### Raw data
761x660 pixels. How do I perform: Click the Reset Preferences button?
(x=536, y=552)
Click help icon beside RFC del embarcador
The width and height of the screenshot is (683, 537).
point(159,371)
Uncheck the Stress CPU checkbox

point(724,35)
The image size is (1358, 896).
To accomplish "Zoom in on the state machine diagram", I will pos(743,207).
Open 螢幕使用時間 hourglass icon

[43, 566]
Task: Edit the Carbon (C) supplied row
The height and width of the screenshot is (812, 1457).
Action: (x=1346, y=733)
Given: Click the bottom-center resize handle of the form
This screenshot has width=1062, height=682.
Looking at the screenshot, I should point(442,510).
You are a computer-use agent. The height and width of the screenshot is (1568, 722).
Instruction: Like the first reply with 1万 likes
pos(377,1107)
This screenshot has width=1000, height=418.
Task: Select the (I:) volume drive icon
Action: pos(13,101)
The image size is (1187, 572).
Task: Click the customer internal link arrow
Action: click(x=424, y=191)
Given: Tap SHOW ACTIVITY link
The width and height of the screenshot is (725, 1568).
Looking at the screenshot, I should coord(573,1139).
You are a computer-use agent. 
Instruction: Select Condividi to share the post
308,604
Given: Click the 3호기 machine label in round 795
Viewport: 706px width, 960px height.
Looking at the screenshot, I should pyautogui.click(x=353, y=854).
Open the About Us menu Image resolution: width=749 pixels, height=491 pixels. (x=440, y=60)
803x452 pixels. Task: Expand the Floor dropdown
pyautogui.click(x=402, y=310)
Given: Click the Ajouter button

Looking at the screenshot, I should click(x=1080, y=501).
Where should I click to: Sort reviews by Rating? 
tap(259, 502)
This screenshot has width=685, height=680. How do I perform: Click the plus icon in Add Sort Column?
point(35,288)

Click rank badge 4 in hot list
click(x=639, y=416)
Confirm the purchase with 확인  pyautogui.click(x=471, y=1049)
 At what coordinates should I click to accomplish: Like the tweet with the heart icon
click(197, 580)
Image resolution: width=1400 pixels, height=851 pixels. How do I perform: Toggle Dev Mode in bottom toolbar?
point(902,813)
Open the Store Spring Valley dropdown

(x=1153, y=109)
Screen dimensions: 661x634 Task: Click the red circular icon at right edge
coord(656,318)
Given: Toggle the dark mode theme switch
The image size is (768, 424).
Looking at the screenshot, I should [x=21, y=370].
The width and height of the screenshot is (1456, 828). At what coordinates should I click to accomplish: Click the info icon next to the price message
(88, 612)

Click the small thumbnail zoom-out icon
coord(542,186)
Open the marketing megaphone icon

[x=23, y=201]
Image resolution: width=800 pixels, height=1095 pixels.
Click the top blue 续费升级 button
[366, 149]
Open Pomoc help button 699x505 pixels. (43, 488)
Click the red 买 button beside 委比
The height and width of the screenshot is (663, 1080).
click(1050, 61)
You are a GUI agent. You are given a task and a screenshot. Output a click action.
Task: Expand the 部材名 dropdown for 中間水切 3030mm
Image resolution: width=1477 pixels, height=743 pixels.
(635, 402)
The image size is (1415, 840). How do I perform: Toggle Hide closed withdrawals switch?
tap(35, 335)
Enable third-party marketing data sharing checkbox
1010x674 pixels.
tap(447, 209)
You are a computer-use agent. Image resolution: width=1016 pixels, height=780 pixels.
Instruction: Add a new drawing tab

### Problem
Please print exactly what appears from the first line of the data through the line with "Task: Edit the Carbon (C) supplied row", including both of those lines and nothing past them.

### Task response
761x660 pixels. How do I perform: Click the Reset Preferences button?
(x=536, y=552)
Click help icon beside RFC del embarcador
The width and height of the screenshot is (683, 537).
point(159,371)
Uncheck the Stress CPU checkbox

point(724,35)
The image size is (1358, 896).
To accomplish "Zoom in on the state machine diagram", I will pos(743,207).
Open 螢幕使用時間 hourglass icon

[43, 566]
Task: Edit the Carbon (C) supplied row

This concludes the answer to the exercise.